REQUIREMENT ->
Your task is to copy the lines of the data below from the line holding "Task: Click the 18h timestamp link" through the line holding "Image resolution: width=720", inclusive, exactly and with nothing added.

DATA SHOWN ->

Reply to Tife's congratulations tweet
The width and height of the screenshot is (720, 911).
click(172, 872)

* * *

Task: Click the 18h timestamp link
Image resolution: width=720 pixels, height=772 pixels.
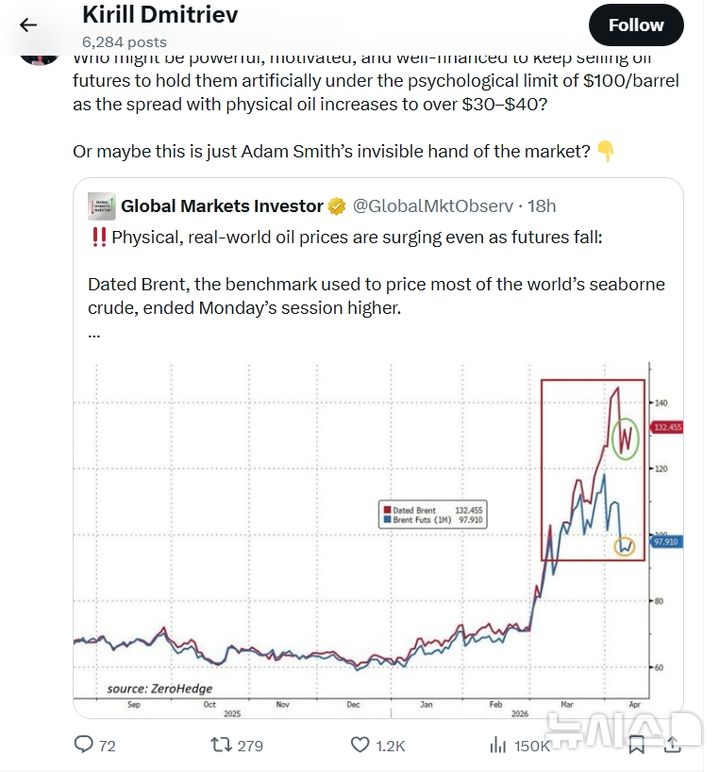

PROBLEM SOLUTION ->
Task: Click the 18h timestamp link
Image resolution: width=720 pixels, height=772 pixels.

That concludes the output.